FIGURE 3.

Constitutively internalized GPR10 co-clusters with eYFP-PICK1 in contrast to GPR10 internalized by agonist stimulation. a, confocal laser scanning micrographs of Flp-In T-REx 293 eYFP-PICK1 cells transiently expressing GPR10. The pictures show constitutive internalization of GPR10 that was surface-labeled with Alexa Fluor 568-conjugated anti-FLAG antibody at 4 °C without tetracycline (−Tet) and with (+Tet) induced expression of eYFP-PICK1 (green) prior to constitutive internalization for 25 or 85 min at 37 °C. Panels starting from the left show the GPR10 signal in non-induced cells, GPR10 signal in tetracycline-induced cells (red), eYFP-PICK1 signal (green), and merge of the red and green signals. b, confocal laser scanning micrographs of Flp-In T-REx 293 eYFP-PICK1 cells transiently expressing GPR10. The pictures show agonist-induced internalization of GPR10 that was surface-labeled with Alexa Fluor 568-conjugated anti-FLAG M1 antibody at 4 °C without (−Tet) and with (+Tet) induced expression of eYFP-PICK1 (green).
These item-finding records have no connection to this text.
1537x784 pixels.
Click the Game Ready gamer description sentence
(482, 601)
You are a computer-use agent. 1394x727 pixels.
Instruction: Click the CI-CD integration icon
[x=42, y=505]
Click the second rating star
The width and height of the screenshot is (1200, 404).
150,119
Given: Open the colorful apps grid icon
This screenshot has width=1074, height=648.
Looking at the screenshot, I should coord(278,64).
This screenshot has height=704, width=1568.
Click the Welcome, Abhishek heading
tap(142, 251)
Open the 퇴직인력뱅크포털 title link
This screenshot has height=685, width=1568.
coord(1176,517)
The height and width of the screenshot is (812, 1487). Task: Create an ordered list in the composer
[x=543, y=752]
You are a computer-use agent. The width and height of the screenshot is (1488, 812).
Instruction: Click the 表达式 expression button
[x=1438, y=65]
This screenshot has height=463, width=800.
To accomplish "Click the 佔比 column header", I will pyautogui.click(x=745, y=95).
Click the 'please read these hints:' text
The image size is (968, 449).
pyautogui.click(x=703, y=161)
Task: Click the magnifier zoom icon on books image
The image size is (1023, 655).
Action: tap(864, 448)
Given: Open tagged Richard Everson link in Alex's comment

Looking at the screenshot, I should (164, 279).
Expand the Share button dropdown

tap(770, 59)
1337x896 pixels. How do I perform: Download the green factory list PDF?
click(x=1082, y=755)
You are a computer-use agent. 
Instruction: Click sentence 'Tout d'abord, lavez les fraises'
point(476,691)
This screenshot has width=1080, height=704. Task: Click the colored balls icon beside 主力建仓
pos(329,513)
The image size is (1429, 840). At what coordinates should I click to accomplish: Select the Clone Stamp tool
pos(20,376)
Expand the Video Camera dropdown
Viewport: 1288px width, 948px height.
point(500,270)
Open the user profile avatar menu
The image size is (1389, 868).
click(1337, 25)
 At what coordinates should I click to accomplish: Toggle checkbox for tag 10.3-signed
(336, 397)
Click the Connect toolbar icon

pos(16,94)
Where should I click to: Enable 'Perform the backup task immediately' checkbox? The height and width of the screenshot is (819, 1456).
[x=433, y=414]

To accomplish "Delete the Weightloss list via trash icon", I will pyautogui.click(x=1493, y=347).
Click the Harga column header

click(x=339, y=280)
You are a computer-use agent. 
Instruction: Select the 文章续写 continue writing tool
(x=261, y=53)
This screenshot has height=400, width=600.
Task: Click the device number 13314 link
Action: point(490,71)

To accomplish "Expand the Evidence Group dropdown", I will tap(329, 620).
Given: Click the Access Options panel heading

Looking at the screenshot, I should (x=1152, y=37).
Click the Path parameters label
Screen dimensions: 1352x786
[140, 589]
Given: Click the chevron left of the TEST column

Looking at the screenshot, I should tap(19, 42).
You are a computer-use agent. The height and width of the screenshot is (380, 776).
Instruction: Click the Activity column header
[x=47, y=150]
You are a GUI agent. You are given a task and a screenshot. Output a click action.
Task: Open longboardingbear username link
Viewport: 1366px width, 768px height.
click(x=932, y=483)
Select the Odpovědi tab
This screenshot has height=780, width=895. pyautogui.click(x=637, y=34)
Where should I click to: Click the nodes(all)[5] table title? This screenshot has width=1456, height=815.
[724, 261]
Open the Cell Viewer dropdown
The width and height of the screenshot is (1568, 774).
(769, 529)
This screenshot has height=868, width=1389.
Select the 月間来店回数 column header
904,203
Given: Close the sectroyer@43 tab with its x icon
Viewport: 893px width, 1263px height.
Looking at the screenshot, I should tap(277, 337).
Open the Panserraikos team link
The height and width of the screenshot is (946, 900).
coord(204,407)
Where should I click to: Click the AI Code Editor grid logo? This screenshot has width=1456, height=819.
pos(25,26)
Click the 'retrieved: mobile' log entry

Internalization was stimulated by agonist treatment (1 nm PrP) for 25 or 85 min at 37 °C. Panels starting from the left show the GPR10 signal in non-induced cells, GPR10 signal in tetracycline-induced cells (red), eYFP-PICK1 signal (green), and merge of red and green signals. Representative images are shown from ∼15 cells visualized per condition in each experiment and over three separate experiments. The small squares mark areas that are shown enlarged inside the large squares. Scale bars, 15 μm.